Directions: Could you reproduce, word for word, the lines of data below that run from the line with "Tap the Madrid city label" to the line with "pixels. (118, 401)", including both of those lines?

+++ Data records +++

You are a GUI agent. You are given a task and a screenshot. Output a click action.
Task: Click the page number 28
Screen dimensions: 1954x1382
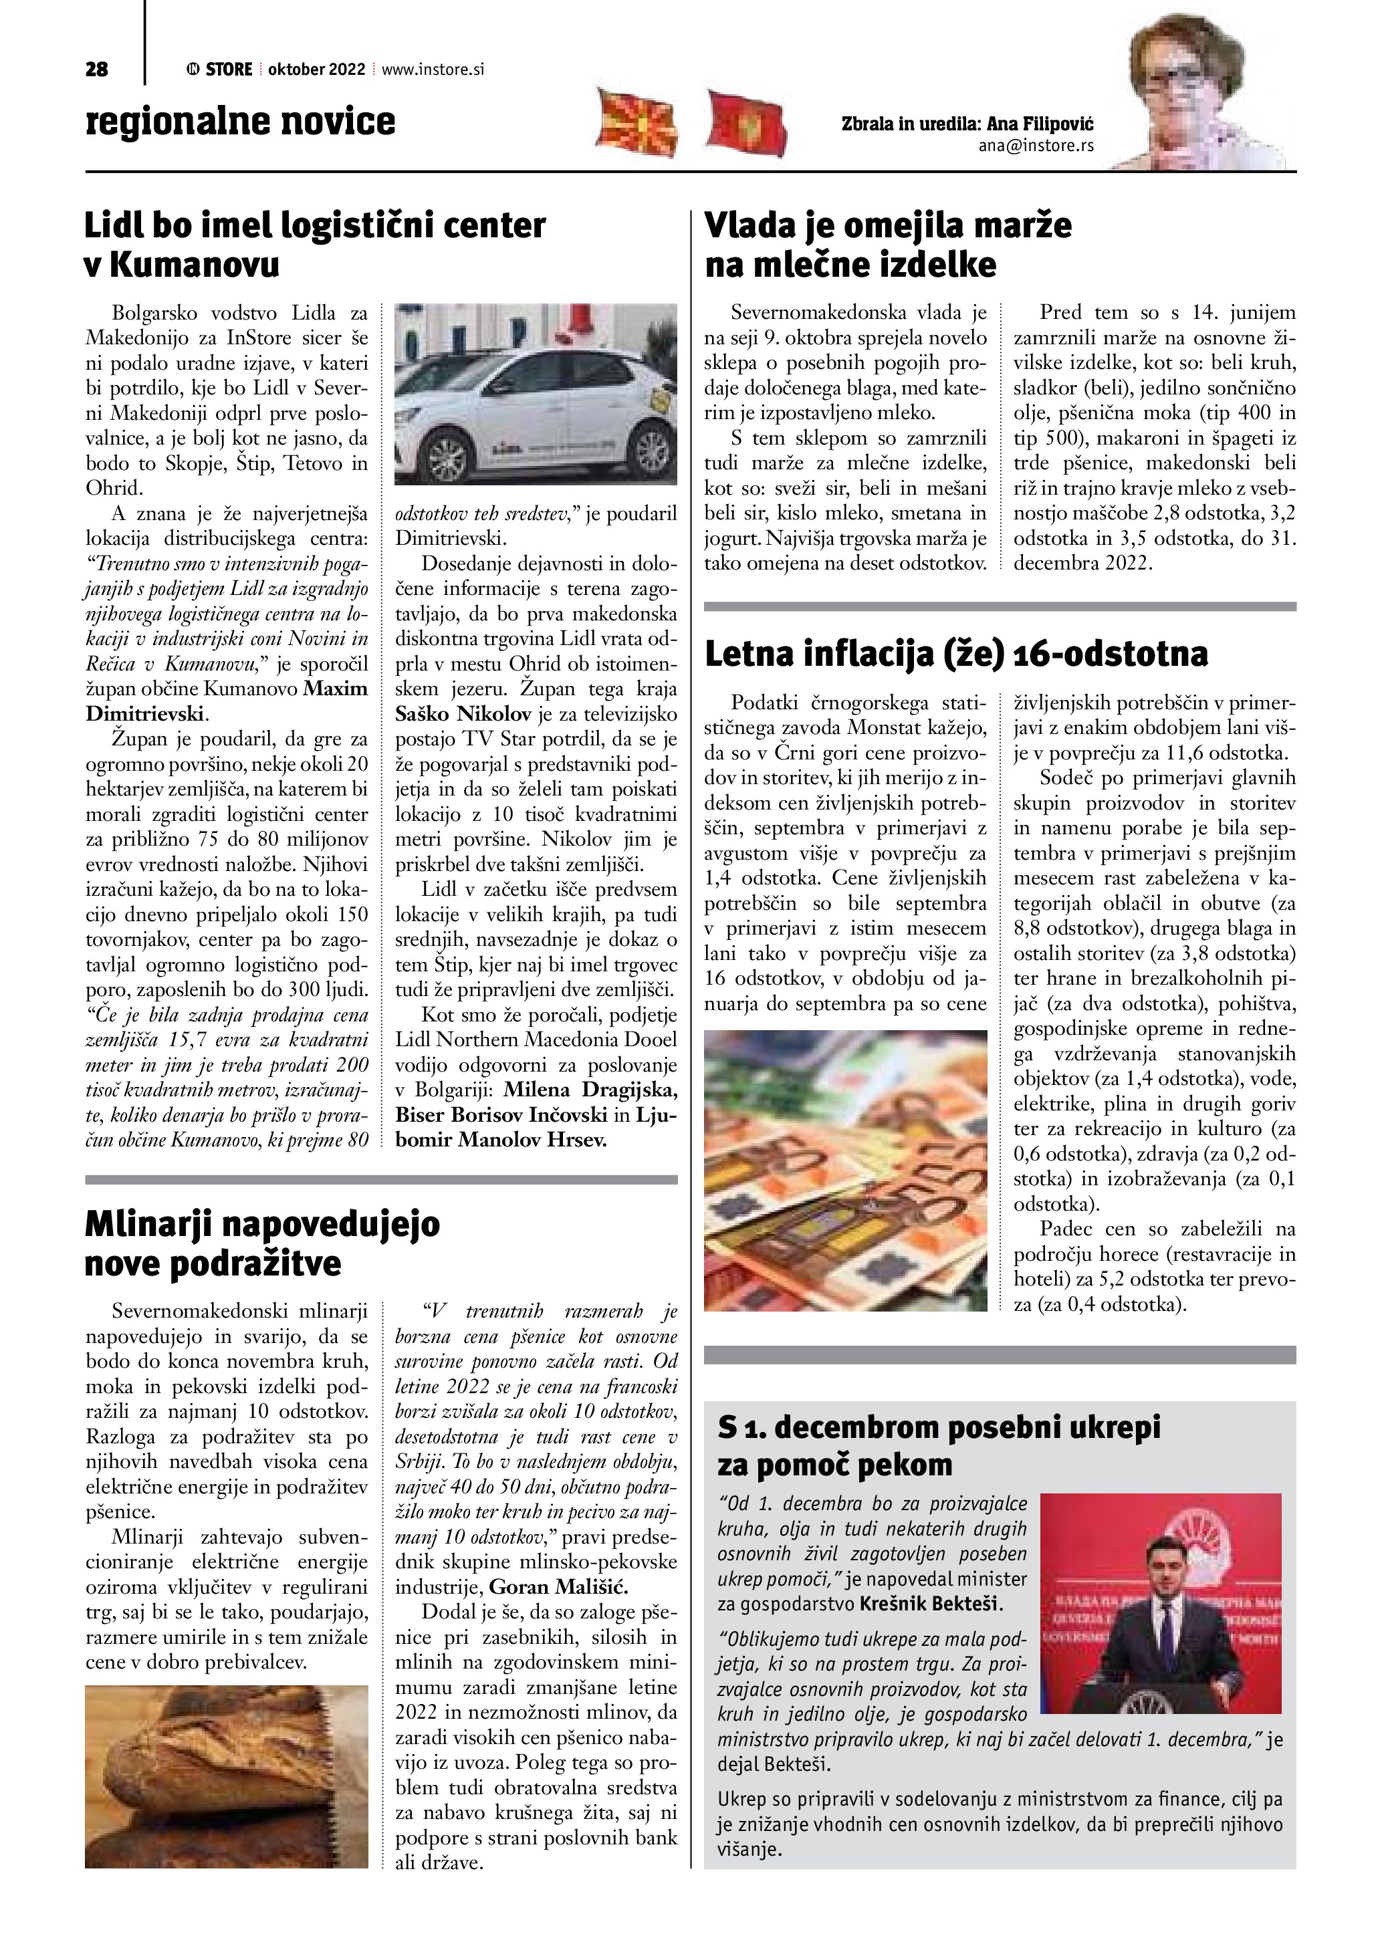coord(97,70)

+++
+++ Data records +++

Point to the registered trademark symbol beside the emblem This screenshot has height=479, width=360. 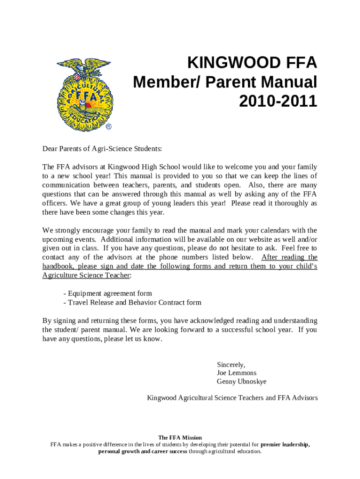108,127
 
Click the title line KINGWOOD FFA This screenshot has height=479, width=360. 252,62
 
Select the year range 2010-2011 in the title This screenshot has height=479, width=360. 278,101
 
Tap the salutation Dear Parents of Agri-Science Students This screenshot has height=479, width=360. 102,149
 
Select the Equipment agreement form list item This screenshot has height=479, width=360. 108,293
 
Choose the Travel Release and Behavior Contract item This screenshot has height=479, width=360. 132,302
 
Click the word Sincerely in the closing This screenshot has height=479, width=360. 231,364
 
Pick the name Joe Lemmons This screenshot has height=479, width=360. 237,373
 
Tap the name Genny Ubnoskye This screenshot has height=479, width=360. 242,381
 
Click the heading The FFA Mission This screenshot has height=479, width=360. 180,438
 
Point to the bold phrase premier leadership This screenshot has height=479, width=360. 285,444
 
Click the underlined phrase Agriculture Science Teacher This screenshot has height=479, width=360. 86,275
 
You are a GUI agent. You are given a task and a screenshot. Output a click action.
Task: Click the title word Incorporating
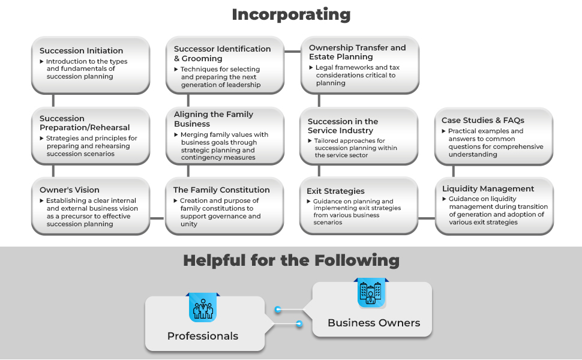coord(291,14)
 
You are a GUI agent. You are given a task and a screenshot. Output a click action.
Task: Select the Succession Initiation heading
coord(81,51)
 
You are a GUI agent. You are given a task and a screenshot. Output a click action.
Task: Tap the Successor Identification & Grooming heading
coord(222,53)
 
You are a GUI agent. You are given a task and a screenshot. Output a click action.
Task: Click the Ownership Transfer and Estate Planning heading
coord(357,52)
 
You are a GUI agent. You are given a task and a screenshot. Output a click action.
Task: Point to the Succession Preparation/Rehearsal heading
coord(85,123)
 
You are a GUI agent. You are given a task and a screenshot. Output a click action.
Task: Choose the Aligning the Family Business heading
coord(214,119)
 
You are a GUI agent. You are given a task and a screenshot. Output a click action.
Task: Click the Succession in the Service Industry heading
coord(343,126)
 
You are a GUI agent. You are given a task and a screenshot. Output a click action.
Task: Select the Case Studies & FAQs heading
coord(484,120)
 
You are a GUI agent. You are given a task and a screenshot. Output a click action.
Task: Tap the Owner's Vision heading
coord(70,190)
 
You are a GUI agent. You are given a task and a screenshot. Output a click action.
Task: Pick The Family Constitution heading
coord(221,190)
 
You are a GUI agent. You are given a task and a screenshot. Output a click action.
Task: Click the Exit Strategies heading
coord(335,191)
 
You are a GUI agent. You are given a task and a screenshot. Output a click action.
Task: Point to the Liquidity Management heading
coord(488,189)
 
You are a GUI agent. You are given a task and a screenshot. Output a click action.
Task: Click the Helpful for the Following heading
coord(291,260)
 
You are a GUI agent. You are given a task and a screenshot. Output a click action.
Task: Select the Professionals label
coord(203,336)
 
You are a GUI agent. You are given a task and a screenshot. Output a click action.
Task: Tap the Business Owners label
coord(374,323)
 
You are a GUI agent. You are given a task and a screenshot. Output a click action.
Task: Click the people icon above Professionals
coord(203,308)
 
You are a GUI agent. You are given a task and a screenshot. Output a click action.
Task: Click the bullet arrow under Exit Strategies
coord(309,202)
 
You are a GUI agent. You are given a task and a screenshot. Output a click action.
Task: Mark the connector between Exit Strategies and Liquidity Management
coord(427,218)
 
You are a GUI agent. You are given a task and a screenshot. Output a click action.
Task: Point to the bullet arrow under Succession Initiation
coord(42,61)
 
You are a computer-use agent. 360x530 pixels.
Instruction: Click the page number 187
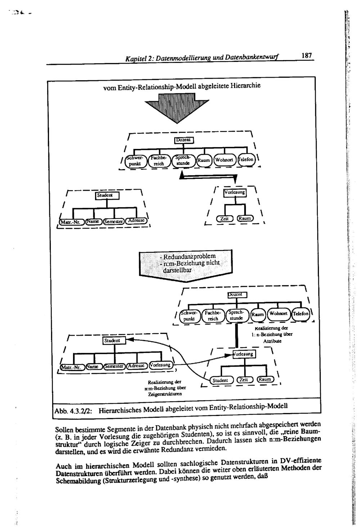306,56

+++
+++ Data records +++

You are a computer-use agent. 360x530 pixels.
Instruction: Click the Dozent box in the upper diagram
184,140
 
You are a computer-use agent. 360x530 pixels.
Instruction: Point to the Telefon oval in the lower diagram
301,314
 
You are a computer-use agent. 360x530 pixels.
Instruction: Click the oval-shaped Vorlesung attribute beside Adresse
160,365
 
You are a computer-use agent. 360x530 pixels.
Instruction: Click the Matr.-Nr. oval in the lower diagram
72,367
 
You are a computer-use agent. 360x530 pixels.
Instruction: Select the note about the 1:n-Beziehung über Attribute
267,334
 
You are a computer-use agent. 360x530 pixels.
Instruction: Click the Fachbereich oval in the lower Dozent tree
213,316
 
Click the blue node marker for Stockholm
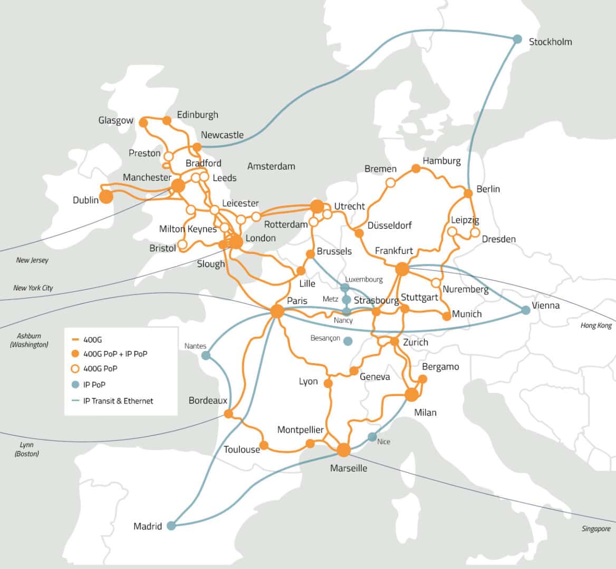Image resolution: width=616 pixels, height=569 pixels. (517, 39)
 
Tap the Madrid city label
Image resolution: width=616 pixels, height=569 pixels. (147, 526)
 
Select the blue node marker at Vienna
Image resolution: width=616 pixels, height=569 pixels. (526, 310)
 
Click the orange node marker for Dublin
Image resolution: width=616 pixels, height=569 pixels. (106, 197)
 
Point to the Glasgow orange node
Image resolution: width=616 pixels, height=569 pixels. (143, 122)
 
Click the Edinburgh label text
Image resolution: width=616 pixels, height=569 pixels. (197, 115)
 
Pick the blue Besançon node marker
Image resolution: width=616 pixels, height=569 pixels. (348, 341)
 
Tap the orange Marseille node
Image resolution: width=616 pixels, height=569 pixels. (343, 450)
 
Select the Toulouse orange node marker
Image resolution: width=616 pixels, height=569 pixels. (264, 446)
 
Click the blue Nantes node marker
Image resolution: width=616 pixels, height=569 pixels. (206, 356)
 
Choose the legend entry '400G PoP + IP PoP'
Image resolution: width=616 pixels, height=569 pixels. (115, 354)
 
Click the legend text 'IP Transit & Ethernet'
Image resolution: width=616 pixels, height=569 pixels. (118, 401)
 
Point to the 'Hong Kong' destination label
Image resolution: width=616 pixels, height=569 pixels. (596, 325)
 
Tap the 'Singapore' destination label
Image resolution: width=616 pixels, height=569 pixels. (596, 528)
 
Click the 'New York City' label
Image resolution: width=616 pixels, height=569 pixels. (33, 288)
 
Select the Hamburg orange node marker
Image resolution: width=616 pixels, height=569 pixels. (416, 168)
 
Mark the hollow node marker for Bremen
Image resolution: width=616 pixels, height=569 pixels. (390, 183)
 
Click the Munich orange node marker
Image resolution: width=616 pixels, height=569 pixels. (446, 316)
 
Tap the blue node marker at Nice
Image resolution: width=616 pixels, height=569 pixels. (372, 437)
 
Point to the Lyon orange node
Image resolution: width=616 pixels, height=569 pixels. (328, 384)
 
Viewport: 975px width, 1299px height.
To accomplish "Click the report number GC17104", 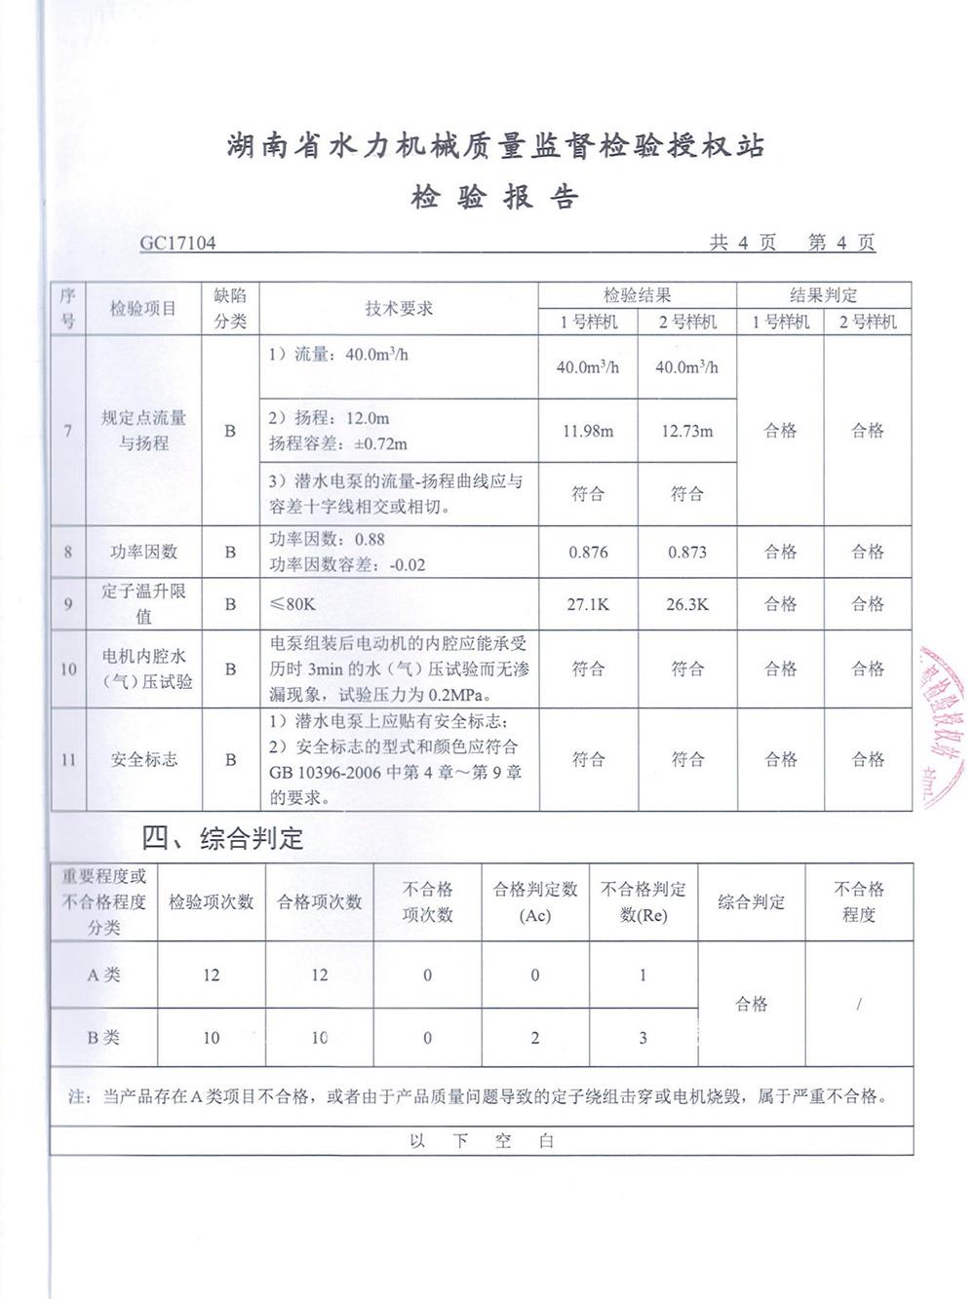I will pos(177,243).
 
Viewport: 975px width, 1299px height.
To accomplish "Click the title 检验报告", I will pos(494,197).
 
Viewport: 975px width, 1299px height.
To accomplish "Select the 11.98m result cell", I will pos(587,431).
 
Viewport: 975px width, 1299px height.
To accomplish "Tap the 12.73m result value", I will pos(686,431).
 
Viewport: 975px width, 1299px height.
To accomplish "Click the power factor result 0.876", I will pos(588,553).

+++

Task result:
Tap the Madrid city label
Image resolution: width=616 pixels, height=569 pixels. (147, 526)
 
Select the blue node marker at Vienna
Image resolution: width=616 pixels, height=569 pixels. (526, 310)
 
Click the orange node marker for Dublin
Image resolution: width=616 pixels, height=569 pixels. (106, 197)
 
Point to the Glasgow orange node
Image resolution: width=616 pixels, height=569 pixels. (143, 122)
 
Click the Edinburgh label text
Image resolution: width=616 pixels, height=569 pixels. (197, 115)
 
Pick the blue Besançon node marker
Image resolution: width=616 pixels, height=569 pixels. (348, 341)
 
Tap the orange Marseille node
Image resolution: width=616 pixels, height=569 pixels. (343, 450)
 
Select the Toulouse orange node marker
Image resolution: width=616 pixels, height=569 pixels. (264, 446)
 
Click the blue Nantes node marker
Image resolution: width=616 pixels, height=569 pixels. (206, 356)
 
Choose the legend entry '400G PoP + IP PoP'
Image resolution: width=616 pixels, height=569 pixels. (115, 354)
 
Click the legend text 'IP Transit & Ethernet'
Image resolution: width=616 pixels, height=569 pixels. (118, 401)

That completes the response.